Car Culture-Lets all go to the Drive-In!

by | Nov 10, 2020 | Uncategorized |

Let’s All Go to the Drive-In!

Welcome to Leon’s Transmissions’ Car Culture. This month we look at Drive-in theatres. The first drive-in theatre was opened Tuesday, June 6th, 1933 in Camden, New Jersey. The price of admission was $.25 cents per car plus $.25 cents per person. The Drive-in was the creation of Richard Hollingshead. He worked at his dad’s “Whiz Auto Products” store. Richard had a hankering to invent something that combined two of his favorite interests: cars and movies. Originally, sound was provided by large speakers mounted around the parking area. Later, in the 1940’s RCA developed smaller speakers that would hang on your car window.

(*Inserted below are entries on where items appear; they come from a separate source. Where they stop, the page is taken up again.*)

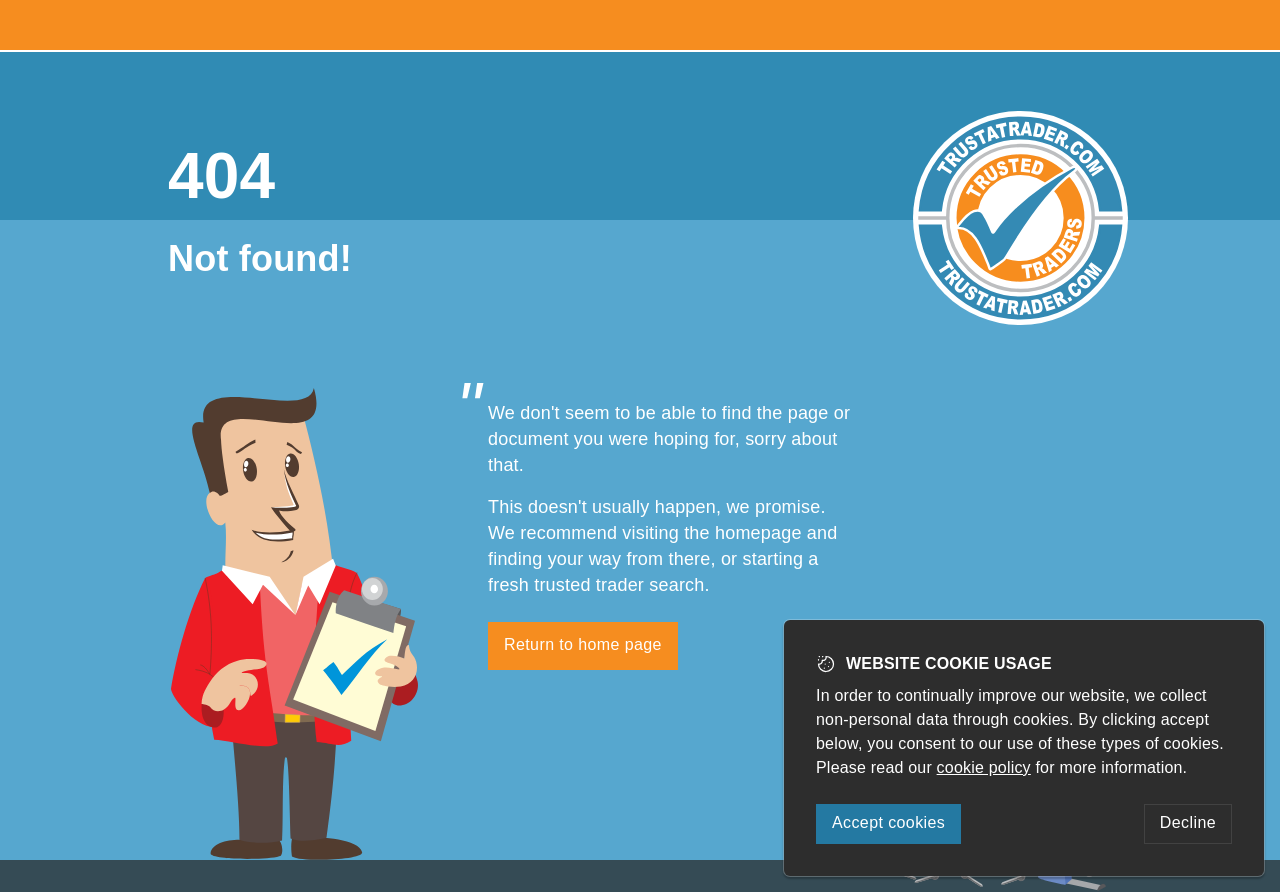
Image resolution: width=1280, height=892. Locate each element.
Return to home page (583, 644)
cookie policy (984, 767)
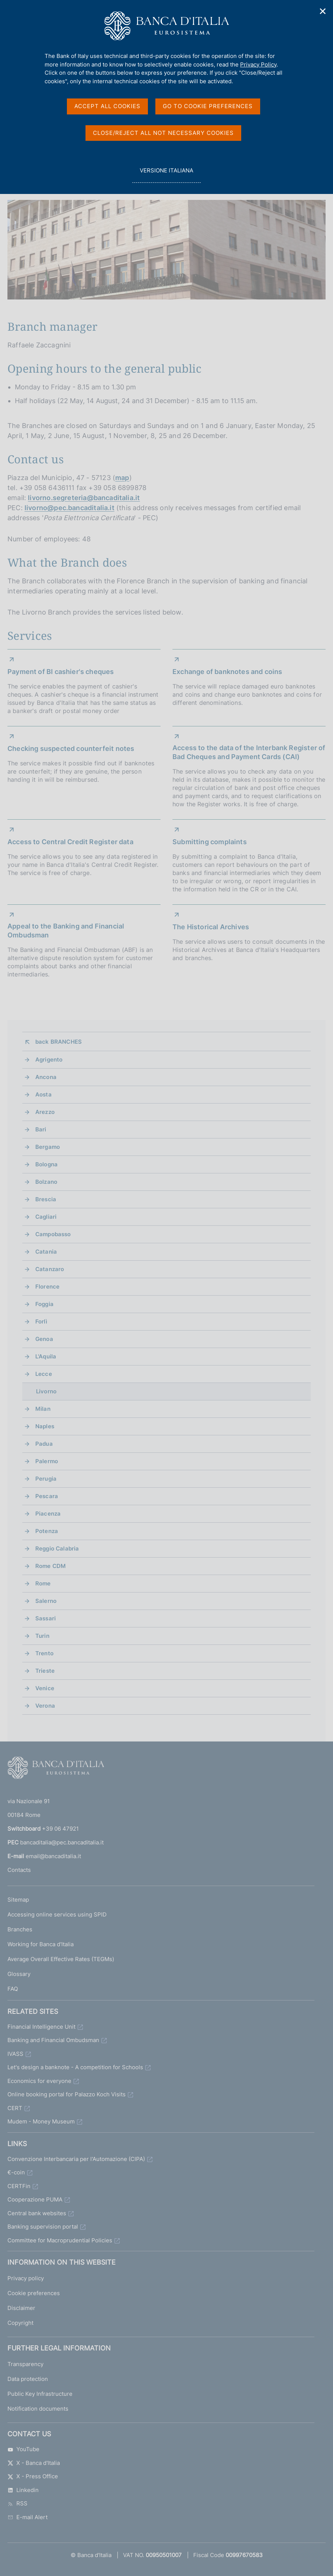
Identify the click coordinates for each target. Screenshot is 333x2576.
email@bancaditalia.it (53, 1856)
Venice (44, 1688)
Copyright (20, 2322)
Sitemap (18, 1899)
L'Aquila (45, 1356)
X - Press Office (32, 2476)
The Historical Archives (210, 927)
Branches (19, 1929)
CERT (14, 2108)
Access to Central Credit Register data (70, 842)
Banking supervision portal (42, 2226)
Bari (40, 1129)
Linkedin (23, 2490)
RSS (17, 2503)
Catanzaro (49, 1269)
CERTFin (18, 2186)
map (122, 478)
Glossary (18, 1973)
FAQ (12, 1988)
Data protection (27, 2378)
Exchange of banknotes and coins (227, 671)
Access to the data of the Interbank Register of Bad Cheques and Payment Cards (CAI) (248, 752)
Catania (46, 1251)
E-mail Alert (27, 2517)
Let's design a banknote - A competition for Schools (75, 2067)
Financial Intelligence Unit (41, 2026)
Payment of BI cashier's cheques (60, 671)
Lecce (43, 1373)
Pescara (46, 1496)
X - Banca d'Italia (33, 2462)
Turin (42, 1635)
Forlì (41, 1321)
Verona (45, 1705)
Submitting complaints (209, 842)
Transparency (25, 2364)
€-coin (16, 2172)
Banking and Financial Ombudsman (53, 2040)
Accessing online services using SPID (57, 1914)
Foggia (44, 1304)
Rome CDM (50, 1565)
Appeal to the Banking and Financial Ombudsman (65, 930)
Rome (43, 1583)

Further inventions were a clip that you would attach to your car antenna allowing sound to play through your car radio. This design accounted for many dead batteries at the end of the movie, and no doubt, a good excuse for teenagers to tell their parents as to why they were late. Soon the drive-in movie theater nickname “Passion Pit” was born! The 1950’s were the height of the drive-in’s popularity. Families would pack the car with kids in pajamas and mom didn’t need to get all dressed up to enjoy a night out. The 1970’s saw the decline of the drive-in. Many became swap meets while others were torn down. Despite claims that drive-ins are making a comeback, 2017 shows only 330 drive-ins in the United States still operating. During their peak in the 1950’s there were over 4,000. Many of us have fond memories of the neon-lit “Van Nuys Drive-in,” “The Reseda Drive-in,” and the“Winnetka 4 Drive-in,” located in Chatsworth.